### TASK TO COMPLETE
When you give the entries again, keep every word as it stands and drop the pictures.

Start of MATERIAL FOR THIS EXERCISE

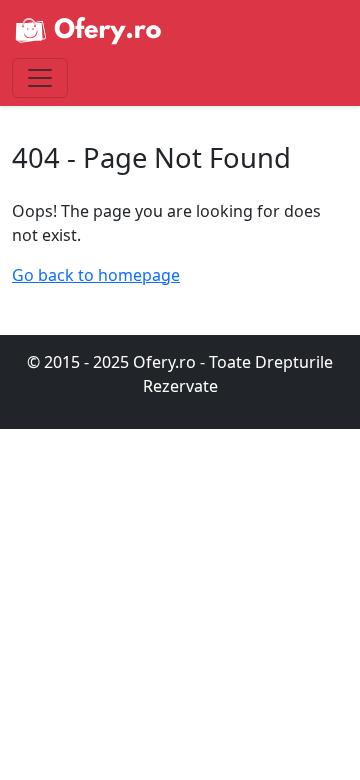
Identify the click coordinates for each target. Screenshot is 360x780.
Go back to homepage (96, 275)
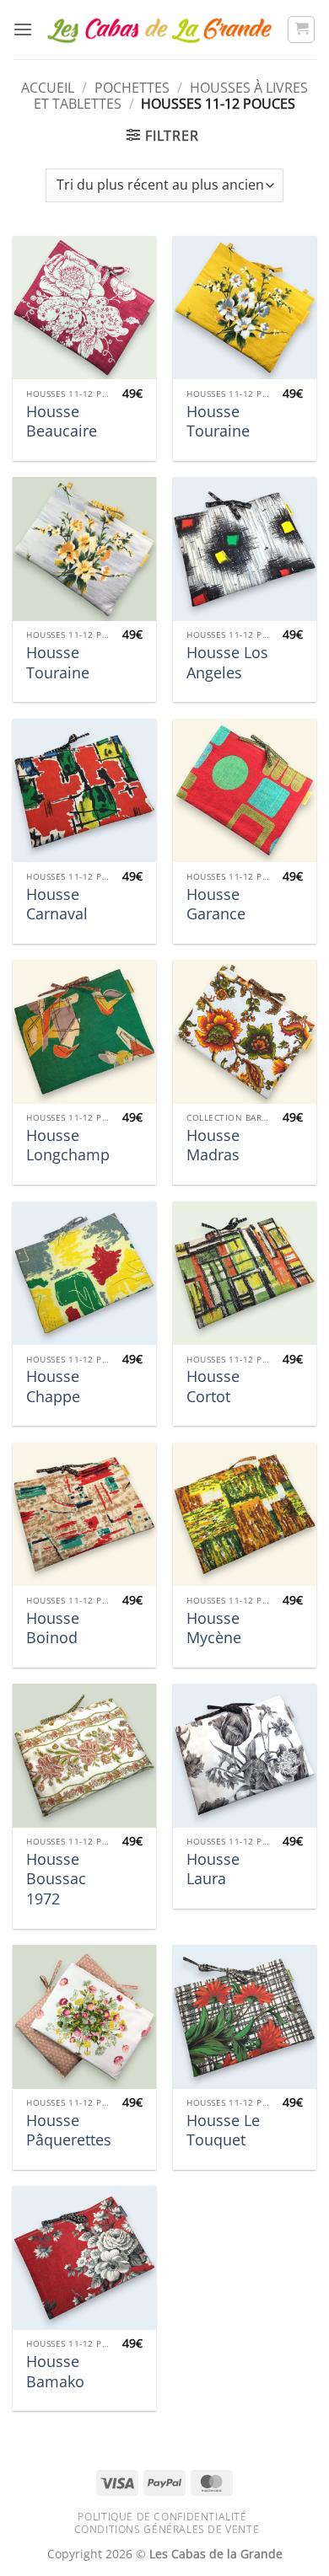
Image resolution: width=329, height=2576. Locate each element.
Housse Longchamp (68, 1145)
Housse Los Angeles (227, 662)
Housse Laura (213, 1869)
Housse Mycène (213, 1628)
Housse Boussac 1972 (56, 1879)
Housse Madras (213, 1145)
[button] (23, 29)
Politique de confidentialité (162, 2516)
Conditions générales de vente (167, 2529)
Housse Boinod (52, 1628)
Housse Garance (215, 904)
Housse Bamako (55, 2371)
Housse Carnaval (57, 904)
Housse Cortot (213, 1386)
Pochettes (132, 87)
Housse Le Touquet (223, 2130)
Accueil (47, 87)
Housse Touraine (218, 421)
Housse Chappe (53, 1386)
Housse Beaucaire (61, 421)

End of MATERIAL FOR THIS EXERCISE

### RESULT OF THIS EXERCISE
Identify the click coordinates for each target. Screenshot is 360x780.
Go back to homepage (96, 275)
Image resolution: width=329, height=2576. Locate each element.
Housse Longchamp (68, 1145)
Housse Los Angeles (227, 662)
Housse Laura (213, 1869)
Housse Mycène (213, 1628)
Housse Boussac 1972 (56, 1879)
Housse Madras (213, 1145)
[button] (23, 29)
Politique de confidentialité (162, 2516)
Conditions générales de vente (167, 2529)
Housse Boinod (52, 1628)
Housse Garance (215, 904)
Housse Bamako (55, 2371)
Housse Carnaval (57, 904)
Housse Cortot (213, 1386)
Pochettes (132, 87)
Housse Le Touquet (223, 2130)
Accueil (47, 87)
Housse Touraine (218, 421)
Housse Chappe (53, 1386)
Housse Beaucaire (61, 421)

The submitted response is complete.